The multifunctional regenerative protein, thymosin β4, has shown significant efficacy for healing in different impaired healing animal models with different underlying causes [7, 8]. Thymosin β4 has the potential to be used systemically as well since in preclinical models involving injury to the skin, heart, and brain, it showed good efficacy when given systemically [35, 46, 48, 50, 57, 60, 64, 93]. Furthermore, the efficacy was observed with a single treatment in the skin and heart and with treatments every third day for the brain. In addition, a Phase 1 systemic study showed an excellent safety profile. Safety was further observed with a genetically modified mouse with thymosin β4 overexpression in the skin [89]. This mouse survived and produced offspring with the only observable differences being an increased amount of hair and discoloured teeth. Finally, naturally increased endogenous serum levels have been associated with better survival in scleroderma, septic shock, and liver fibrosis patients [94-96]. Higher serum levels are also associated with corollary capillary development in heart patients [63]. Thus, in the future, systemic thymosin β4 has the potential to be an effective and safe treatment for all EB patients and for other serious dermal injuries.
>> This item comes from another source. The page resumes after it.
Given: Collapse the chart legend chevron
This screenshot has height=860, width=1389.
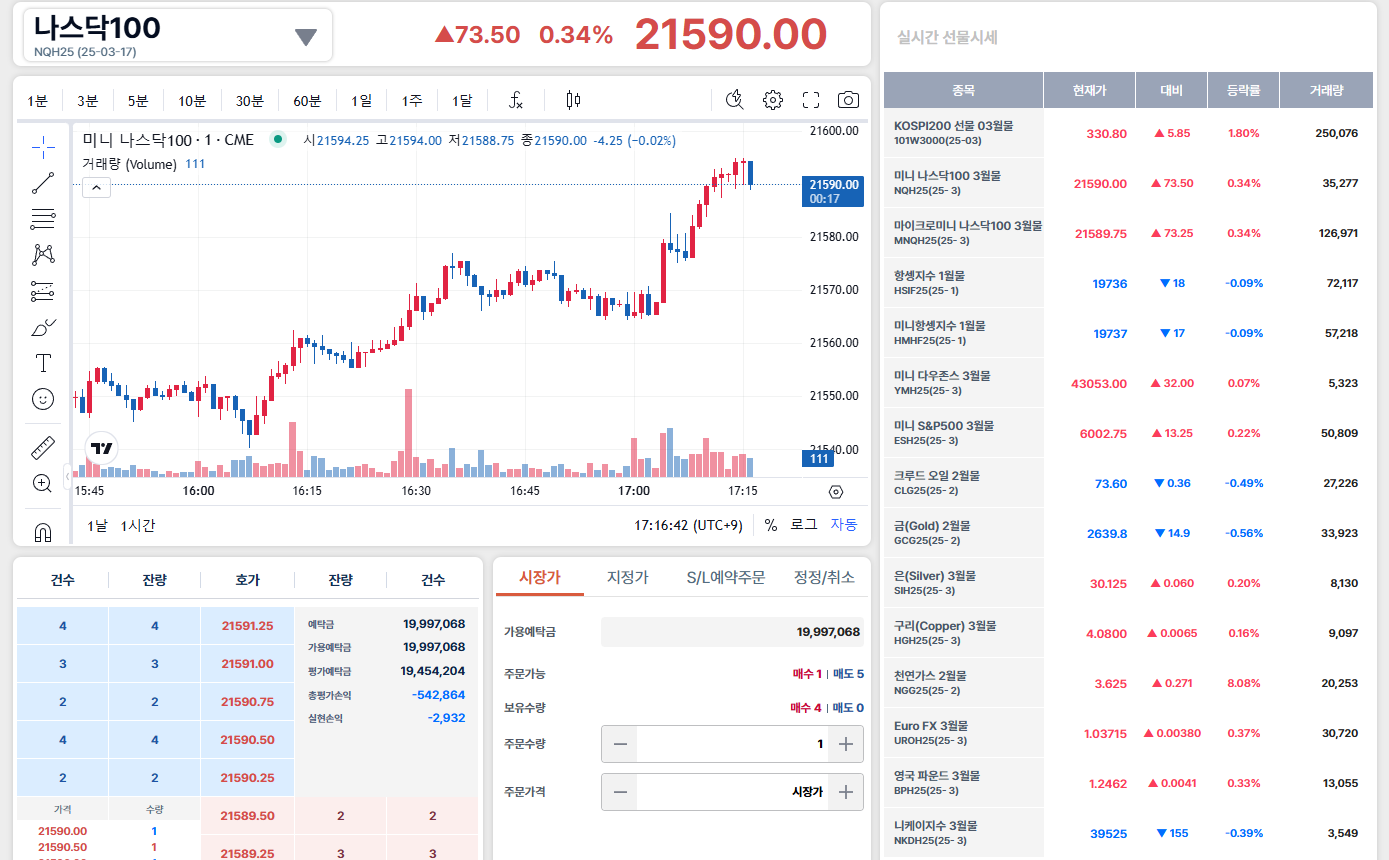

If systemic therapy is considered, the dosage must be carefully adjusted as thymosin β4 is a biological molecule with at least one known receptor, ATP synthase, that acts by purinergic signalling [97]. Systemic dose response studies in animal models have found that the higher doses may be less effective [50]. A similar ‘bell shaped’ curve of activity was also seen in the venous stasis and pressure ulcer Phase 2 trials [9].
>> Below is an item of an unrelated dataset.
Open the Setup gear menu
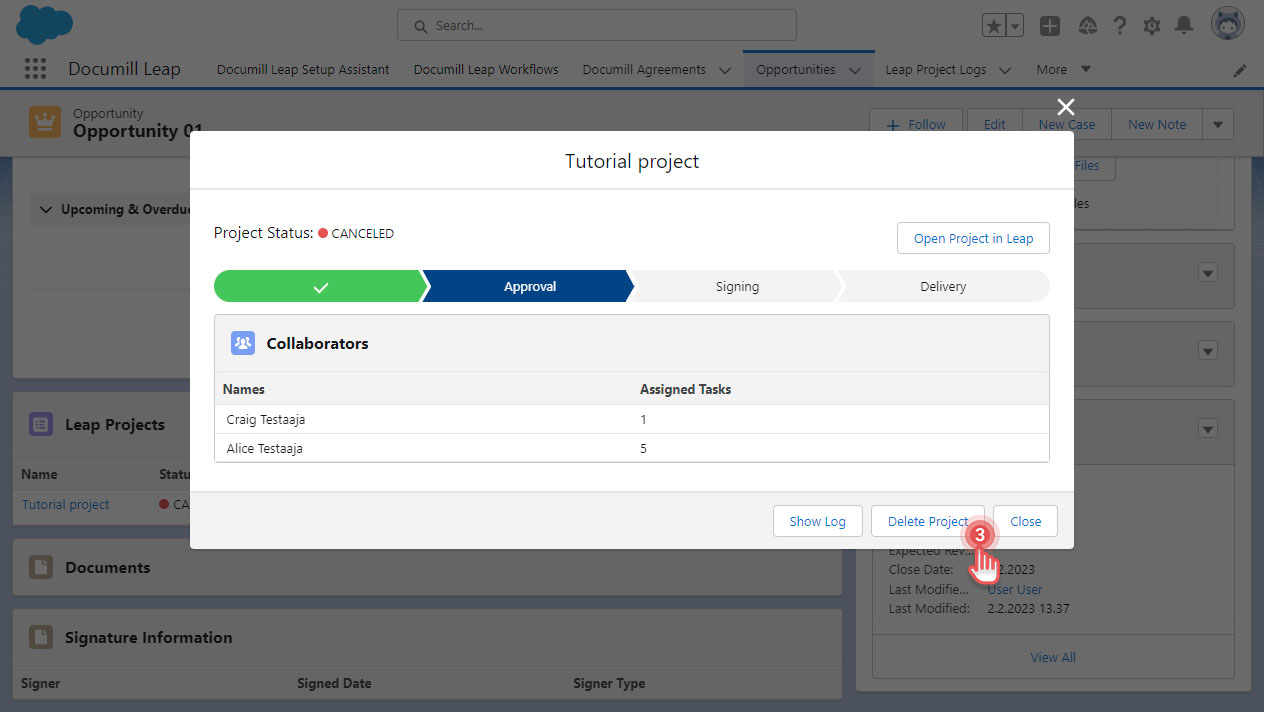Viewport: 1264px width, 712px height. [x=1151, y=25]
Finally, other severe dermal injuries might benefit from thymosin β4. Preclinical studies have reported efficacy in healing dermal burns and promoting skin flap attachment/survival, the latter of which may be important for mastectomy patients and for skin grafts [81, 82]. Surgical wounds and trauma may also benefit from treatment with thymosin β4. Systemic thymosin β4 would be expected to repair and regenerate tissue in patients with internal injuries. For example, elevated systemic thymosin β4 reduces liver fibrosis and bleomycin-induced lung damage [98, 99]. In addition, when implanted in a slow-release complex, it also prevents tissue loss after myocardial infarction [100]. A viral vector overexpressing thymosin β4 has shown efficacy in a pig model of reperfusion injury in the heart [101], and this gene therapy approach may be used in the future for EB patients and for patients with other severe dermal injuries. One advantage is that viral delivery of thymosin β4 would have the potential to benefit all genetic forms of EB.

Disclosure

Financial support: none. Conflicts of interest: WSY is an employee of Lenus Therapeutics which is developing timbetasin for the treatment of epidermolysis bullosa. SK and JS are employees of GTreeBNT which is the parent company of Lenus Therapeutics. HK is a consultant for Lenus Therapeutics.